(What the task requires) When you reach the line in the listing below that contains "Home (453, 324)", begin returning lines exactly as written, and stop after the line that contains "Annual State Rankings Report. (1307, 1081)". Return no other lines.

[[ Recorded information, beginning ]]

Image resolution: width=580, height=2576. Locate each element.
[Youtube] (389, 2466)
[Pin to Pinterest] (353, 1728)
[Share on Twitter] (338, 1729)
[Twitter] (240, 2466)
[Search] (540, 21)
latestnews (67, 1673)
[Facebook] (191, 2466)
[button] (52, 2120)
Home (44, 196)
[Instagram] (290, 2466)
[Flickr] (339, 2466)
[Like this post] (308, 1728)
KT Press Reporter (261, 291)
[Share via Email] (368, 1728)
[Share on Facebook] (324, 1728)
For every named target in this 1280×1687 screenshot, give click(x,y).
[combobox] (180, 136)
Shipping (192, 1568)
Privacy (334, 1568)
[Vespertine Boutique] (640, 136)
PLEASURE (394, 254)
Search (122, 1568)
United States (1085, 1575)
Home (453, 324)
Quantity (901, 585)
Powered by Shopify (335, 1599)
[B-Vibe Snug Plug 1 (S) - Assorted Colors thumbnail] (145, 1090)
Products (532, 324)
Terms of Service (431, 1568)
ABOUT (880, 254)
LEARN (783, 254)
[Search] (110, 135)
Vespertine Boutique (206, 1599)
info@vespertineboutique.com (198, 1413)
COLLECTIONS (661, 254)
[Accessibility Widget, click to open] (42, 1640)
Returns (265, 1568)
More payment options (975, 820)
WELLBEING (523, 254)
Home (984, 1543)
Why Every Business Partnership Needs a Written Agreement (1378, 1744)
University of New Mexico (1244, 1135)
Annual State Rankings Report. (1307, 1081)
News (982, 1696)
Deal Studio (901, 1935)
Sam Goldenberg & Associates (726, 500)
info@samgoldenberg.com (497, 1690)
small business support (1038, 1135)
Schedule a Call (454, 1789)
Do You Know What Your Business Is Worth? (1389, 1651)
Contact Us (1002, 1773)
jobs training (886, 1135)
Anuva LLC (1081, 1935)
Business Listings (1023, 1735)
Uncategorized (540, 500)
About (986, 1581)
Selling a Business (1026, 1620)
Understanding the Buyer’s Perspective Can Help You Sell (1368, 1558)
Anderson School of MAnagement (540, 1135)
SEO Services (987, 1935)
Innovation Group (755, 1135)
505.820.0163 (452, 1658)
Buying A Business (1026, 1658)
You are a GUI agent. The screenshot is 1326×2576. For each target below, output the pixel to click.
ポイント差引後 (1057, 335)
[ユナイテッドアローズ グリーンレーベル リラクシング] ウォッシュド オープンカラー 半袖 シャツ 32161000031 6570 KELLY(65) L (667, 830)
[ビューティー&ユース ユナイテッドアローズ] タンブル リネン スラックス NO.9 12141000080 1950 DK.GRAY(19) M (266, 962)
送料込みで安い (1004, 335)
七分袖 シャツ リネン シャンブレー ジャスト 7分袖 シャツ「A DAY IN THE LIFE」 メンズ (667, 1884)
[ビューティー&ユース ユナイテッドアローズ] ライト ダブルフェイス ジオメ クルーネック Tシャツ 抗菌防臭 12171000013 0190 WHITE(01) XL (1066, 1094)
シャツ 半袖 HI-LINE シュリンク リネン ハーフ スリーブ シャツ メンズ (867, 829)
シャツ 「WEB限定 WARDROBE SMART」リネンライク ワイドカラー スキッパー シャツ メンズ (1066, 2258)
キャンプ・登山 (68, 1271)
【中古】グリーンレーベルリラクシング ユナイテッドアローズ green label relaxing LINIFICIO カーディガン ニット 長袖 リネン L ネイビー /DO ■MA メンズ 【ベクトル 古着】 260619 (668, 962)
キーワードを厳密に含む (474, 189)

[[ Recorded information, end ]]

(Your response)
Home (453, 324)
Quantity (901, 585)
Powered by Shopify (335, 1599)
[B-Vibe Snug Plug 1 (S) - Assorted Colors thumbnail] (145, 1090)
Products (532, 324)
Terms of Service (431, 1568)
ABOUT (880, 254)
LEARN (783, 254)
[Search] (110, 135)
Vespertine Boutique (206, 1599)
info@vespertineboutique.com (198, 1413)
COLLECTIONS (661, 254)
[Accessibility Widget, click to open] (42, 1640)
Returns (265, 1568)
More payment options (975, 820)
WELLBEING (523, 254)
Home (984, 1543)
Why Every Business Partnership Needs a Written Agreement (1378, 1744)
University of New Mexico (1244, 1135)
Annual State Rankings Report. (1307, 1081)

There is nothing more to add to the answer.